Fat. There’s a word that seems to scare a majority of people with a weight loss or fitness goal. Fat is bad right? Not entirely. We usually think of fat in terms of our body’s excess fat storage, the parts of our body that are a little curvier than others. But fat is also an essential macronutrient in your daily food intake. Dietary fat is primarily a source of energy for the body. It also keeps your skin, nails and hair healthy. If your trying out a new diet and you notice your hair thinning, or nails coming in a little frail, you’re probably not consuming nearly enough fat. Now eating too much fat is where diets go astray. The extra fat that your body doesn’t burn off is stored in the body and can lead to weight gain. But we all need fat to survive. Fat keeps the body insulated and organs protected, as well as aiding in vitamin absorption. There’s no such thing as having 0% body fat. According to Dexafit, the healthy fat percentage for women is around 21-36% depending on your age, and for men it’s a bit lower at around 8-25%. There’s a variety of methods for measuring your body fat, the most convenient avenue is as easy as purchasing a scale at your local retailer. Good sources of dietary fat include cheese, nuts, avocado, and even chocolate.

Last, but certainly not least, we have carbs. Carbs are our body’s favorite source of energy and a large portion of your macro count for the day. During exercise, the body will immediately look to carbs as fuel and later resort to fat if it’s all burned up. This is because most carbs break down into glucose which allows a much faster digestive process than fat oxidation, according to the National Institute of Health. Carbs can also be overdone and will be stored as excess fat if your intake is too high. Healthy examples of high carb sources include oatmeal, brown rice, sweet potatoes, fruits and vegetables.

How do you know how much of each macronutrient your body needs? Here’s where the counting comes in. Our bodies need about 1g of protein per pound of body weight, according to the Cleveland Clinic. That number can vary based on your physique goals and personal preference, but this is a great place to start. Fat is a little harder to nail down, most experts recommending between 44-77 g. Females on the lower end, males on the higher end. Also keep in mind your activity level and how much energy your body needs throughout the day. Carbs I find the most difficult to estimate, because it’s the most individualized nutrient. Some people thrive on a very high carb diet and some are happy on a very low carb diet. Our bodies have their own preferences and quirks. Experts recommend anywhere between 150-350 grams per day.

Like counting calories, there are plenty of helpful apps for macro counting that won’t cost you a dime. Apps like MyFitnessPal and MyPlate allow you to not only organize your nutrition every day, but also to keep track of your progress right from the start.


Take it from me:

I got so frustrated with these generalizations when I first tried to count my macros because there was so much room for error. The best source of knowledge I could depend on was personal experience from other people. So I’m going to go through my personal macros that I’ve found the most success with in the hopes that it helps you on your fitness journey.
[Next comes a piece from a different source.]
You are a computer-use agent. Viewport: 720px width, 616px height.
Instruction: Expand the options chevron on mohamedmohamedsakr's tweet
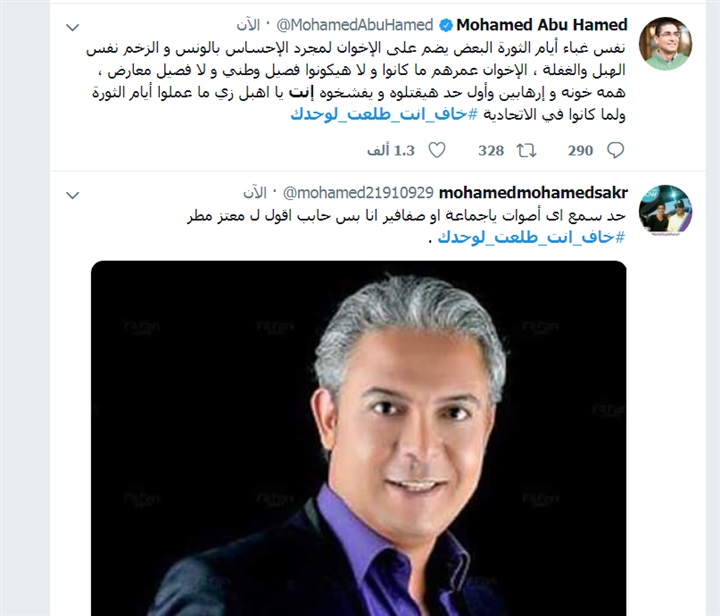point(73,196)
Protein was easy, I’m about 120 pounds at 5’3 so my ideal protein macros would be around 120 grams. My main goal right now is to put on muscle so I bumped that number up a bit. Generally, I try to stick to 140 g a day. Fat varies the most for me, but I feel comfortable at about 50 g. What’s left in my daily macros is all carbs. My body loves carbs, the more carbs the better. Meaning, I don’t really feel bloated or overly full when I consume a lot of carbs and whenever I’m looking to increase my food intake, bumping up carbs doesn’t seem to cause me any noticeable weight gain. They make me feel energized and full, ready to take on the day without feeling sluggish. I found the most balance at 150 g of carbs per day.